With a corporate team of just 14 people, CEO Chris Ives still directly oversees development. We sat down with Chris to talk about how Bubbakoo’s evaluates growth opportunities, where location intelligence fits into a lean operation, and what’s changed since partnering with Kalibrate.
What makes a great location for Bubbakoo’s?
Chris Ives, CEO: Shared pads, outparcels, and end-caps are preferred – in-line is acceptable only with strong street visibility. We want full turn access from both main and side arteries. In short, we want to be seen and easily accessed, not buried in a center. We target 1,200–1,800 sq ft with a minimum 20-foot frontage and at least 15 parking spots.
What were the biggest challenges your team faced when evaluating new locations before working with location intelligence tools?
CI: Time. We had to rely on getting data from our brokers. Internally we were relying on spreadsheets, gut instinct, and broker relationships rather than unified demographic and traffic data.
That created challenges around speed and identifying whitespace. A lot of the time it was reactive – a franchisee would call and say, “This is where I’m interested.” Now we can flip that and say, “Here’s where we’ve identified opportunities, and here’s where we think you should be within that market.” It lets us be more pointed about where we should be.
What led you to bring on a location intelligence platform?
CI: Growth. In order to grow quicker we needed actionable data that we can share with our franchisees. We wanted to onboard a site selection and forecasting tool to give us better internal data points – especially for our real estate committee discussions.
How does your team use Kalibrate day to day?
CI: I use it daily because I’m on calls daily. Every Wednesday we have a development call that covers pipeline and real estate, and the platform is part of that. The platform is still relatively new for us, so we’re still learning the forecasting side, but the Competitive Insights have been a really strong leading indicator.
How are you using mobility data in Competitive Insights?
CI: We benchmark the co-tenants we like to be near and look at how they’re performing with Competitive Insights. When I’m evaluating a site, the QSR data points and co-tenancy picture are what I go to first.

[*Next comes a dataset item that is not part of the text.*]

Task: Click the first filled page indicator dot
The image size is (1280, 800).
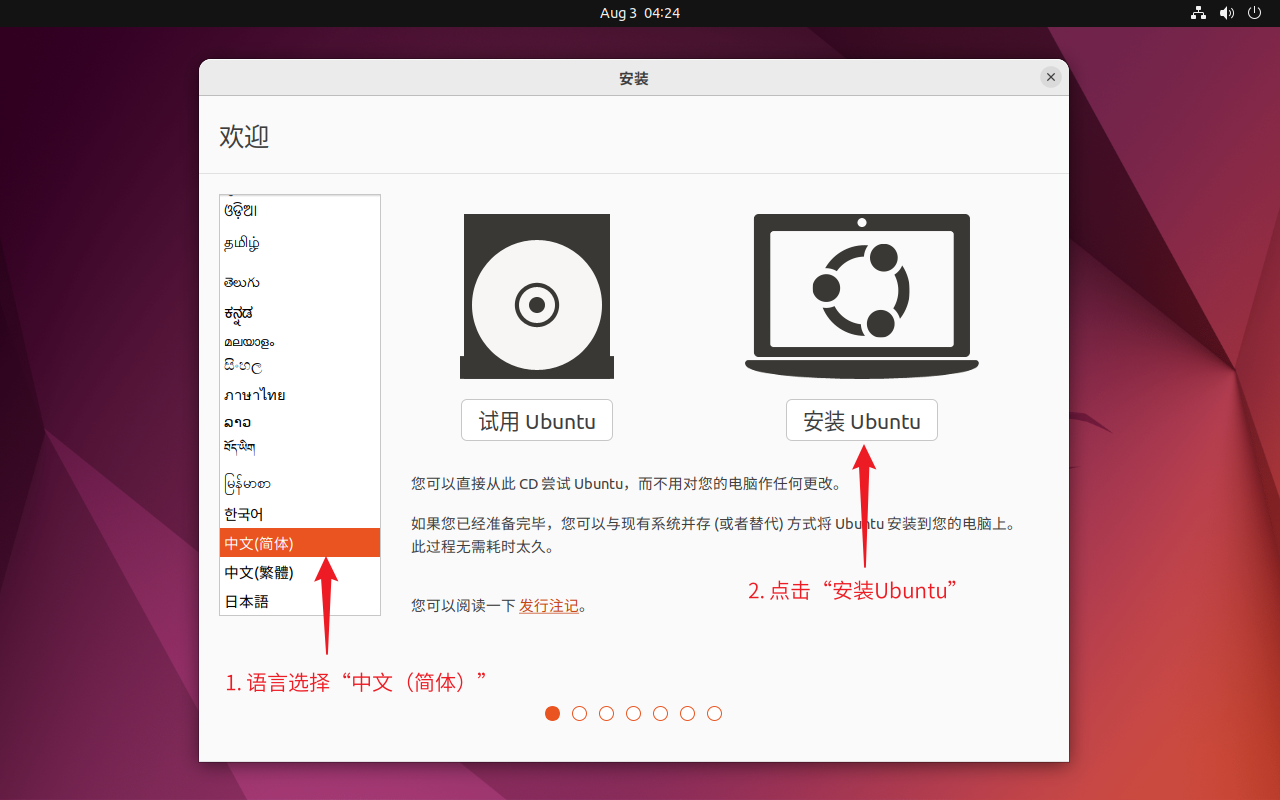Action: point(552,713)
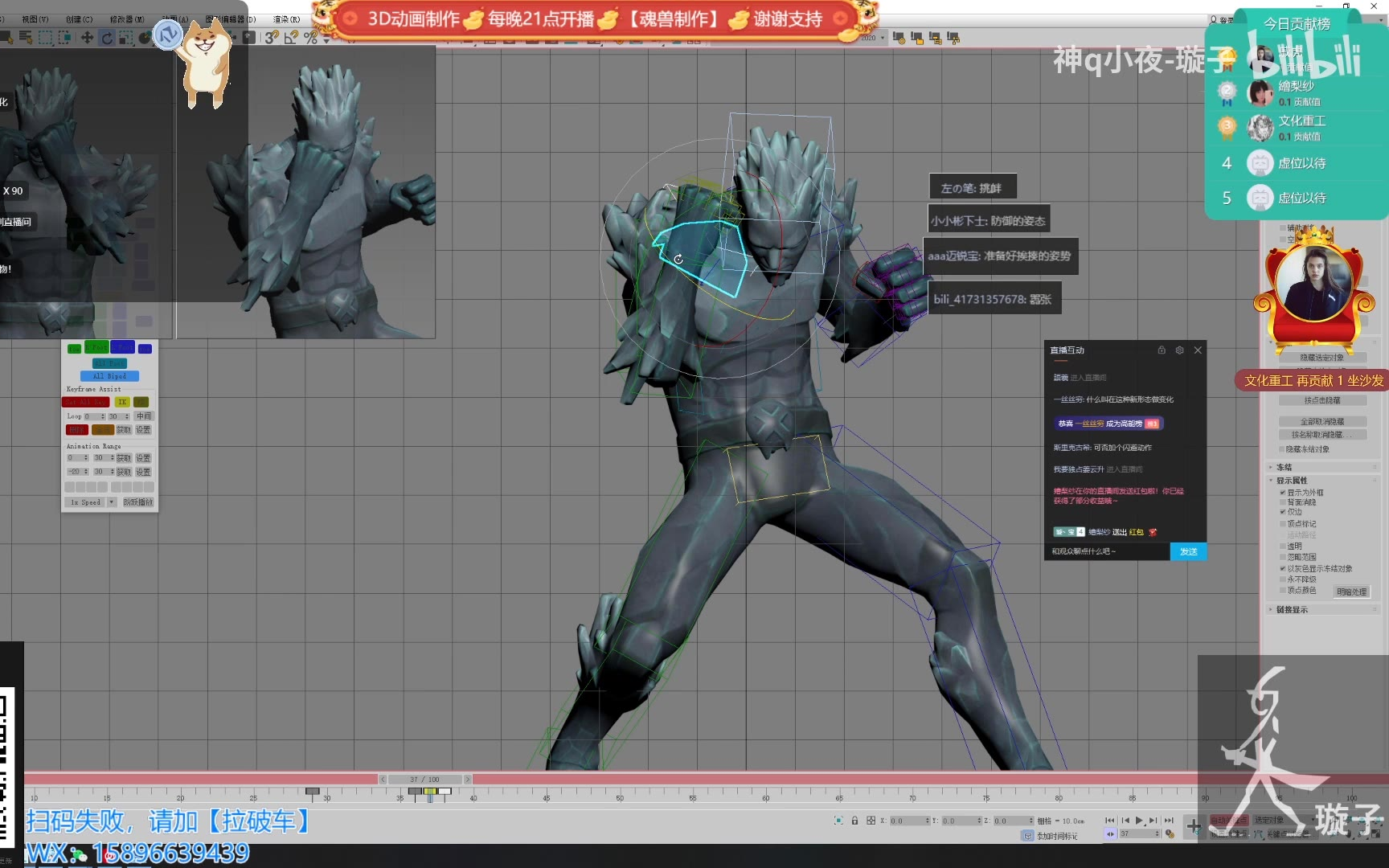Expand the 链接显示 rollout

(x=1291, y=610)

That’s also where the reporting has been a big level up for us. We now have a professional package we can put in front of a franchisee that includes revenue forecasting before they sign a lease, the reasoning behind why we’re approving the site, and then when it’s time to open, local store marketing recommendations – here are the businesses, organizations, and places you should be engaging with after you open.
How does location intelligence help in the franchise sales process?

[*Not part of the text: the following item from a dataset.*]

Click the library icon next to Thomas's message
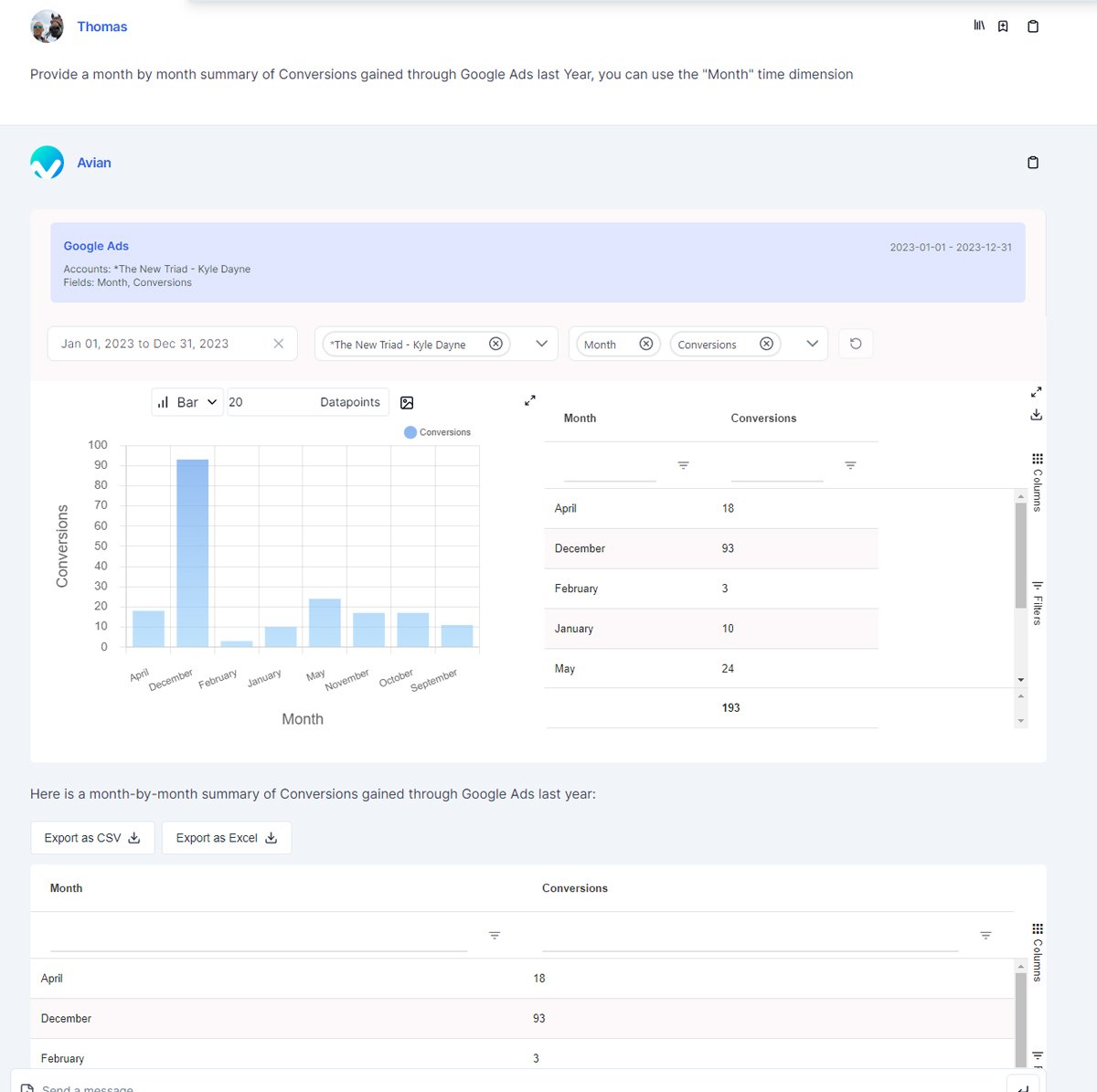This screenshot has height=1092, width=1097. tap(979, 27)
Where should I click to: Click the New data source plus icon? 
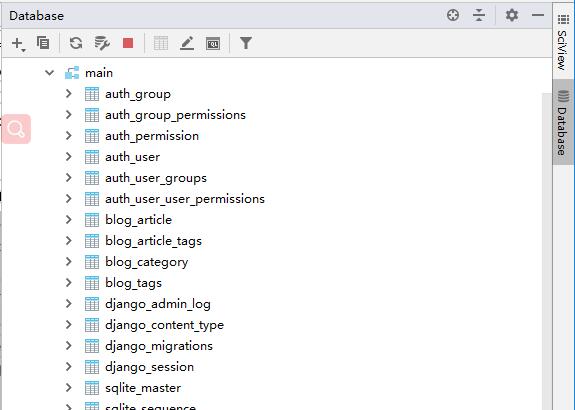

CI: It helps early in the conversation. If a lead comes in from somewhere like North Vernon, Indiana – a market I know nothing about – I can go in before the call and start evaluating whether it looks like a real opportunity and where we should actually be within that market.

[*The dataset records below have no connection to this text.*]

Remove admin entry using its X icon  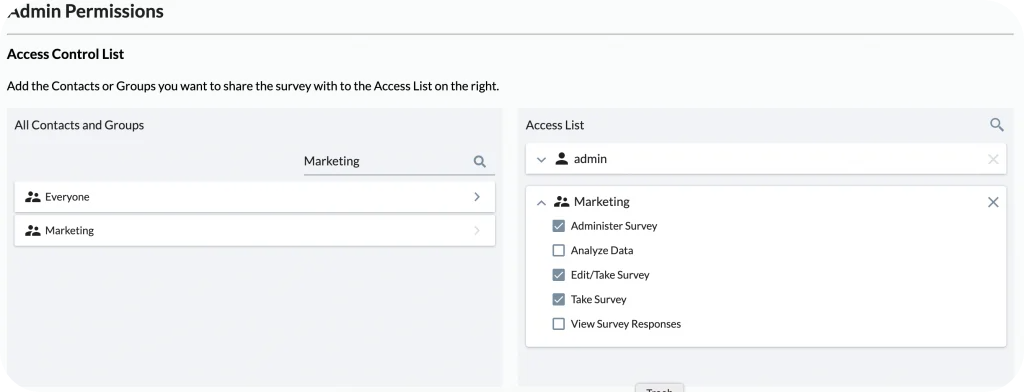pos(993,159)
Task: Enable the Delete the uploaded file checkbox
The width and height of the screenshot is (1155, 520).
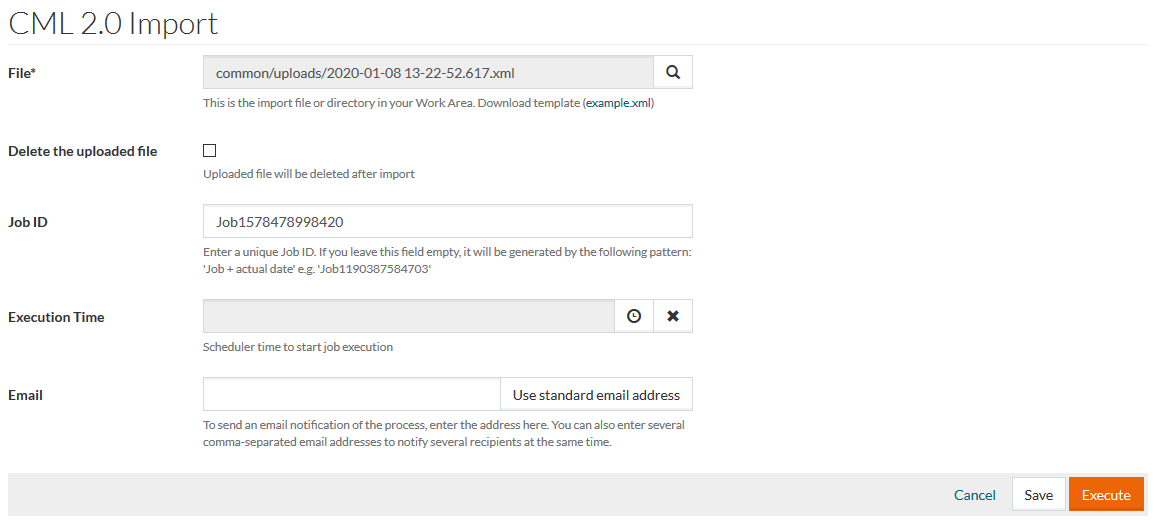Action: point(210,151)
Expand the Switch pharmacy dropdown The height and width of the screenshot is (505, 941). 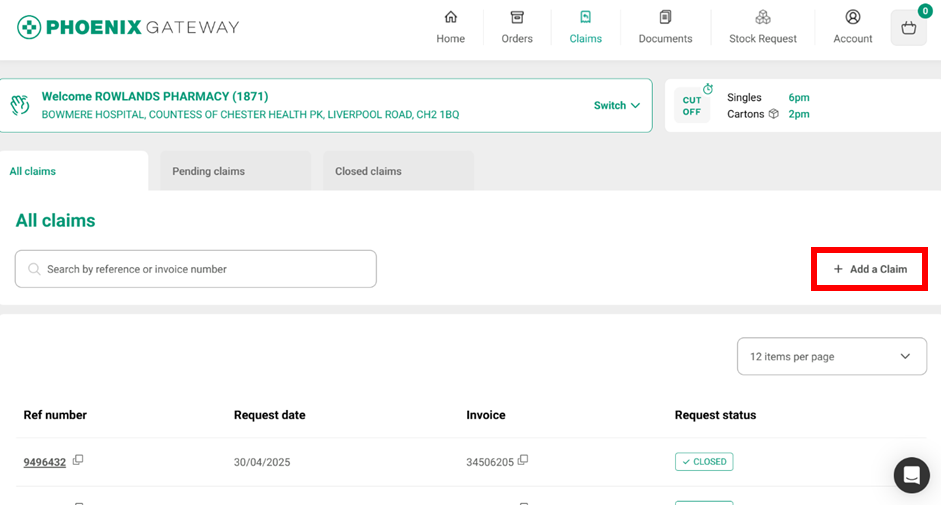[617, 106]
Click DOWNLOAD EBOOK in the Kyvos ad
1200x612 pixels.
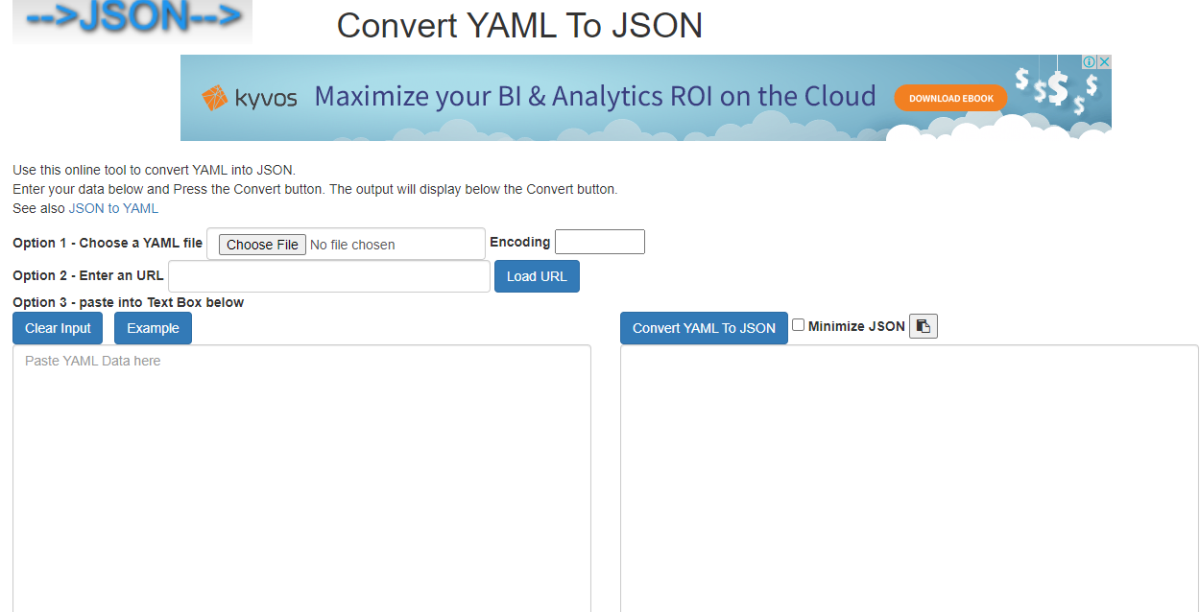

That lets me have a much more productive conversation with someone who’s local and knows the community. Instead of just reacting to whatever real estate gets sent over, I have a starting point.
There’s still a big human element to real estate, though.
CI: Huge. Data is great, but data is also data. There are real, tangible things that go into real estate – traffic patterns, intersections, visibility – that still require boots on the ground. You have local operators who’ve been in that community forever and they just know it better. So it’s a combination of both.
Where have you seen the biggest impact so far?
The reporting. That’s been the biggest win. It’s really leveled up how our development and marketing teams work together around a site, and how we communicate with franchisees throughout the process.
Now we have a professional package we can put in front of a franchisee – here’s the revenue forecasting before you sign the lease, here are the reasons why we’re approving the site. And then when we go to open up a shop, here are some LSM recommendations – the local businesses, organizations, and places you should be hitting after you open to engage with.
That continuity from pre-lease through pre-opening has been the biggest win for us. Just the overall professionalism of the reporting.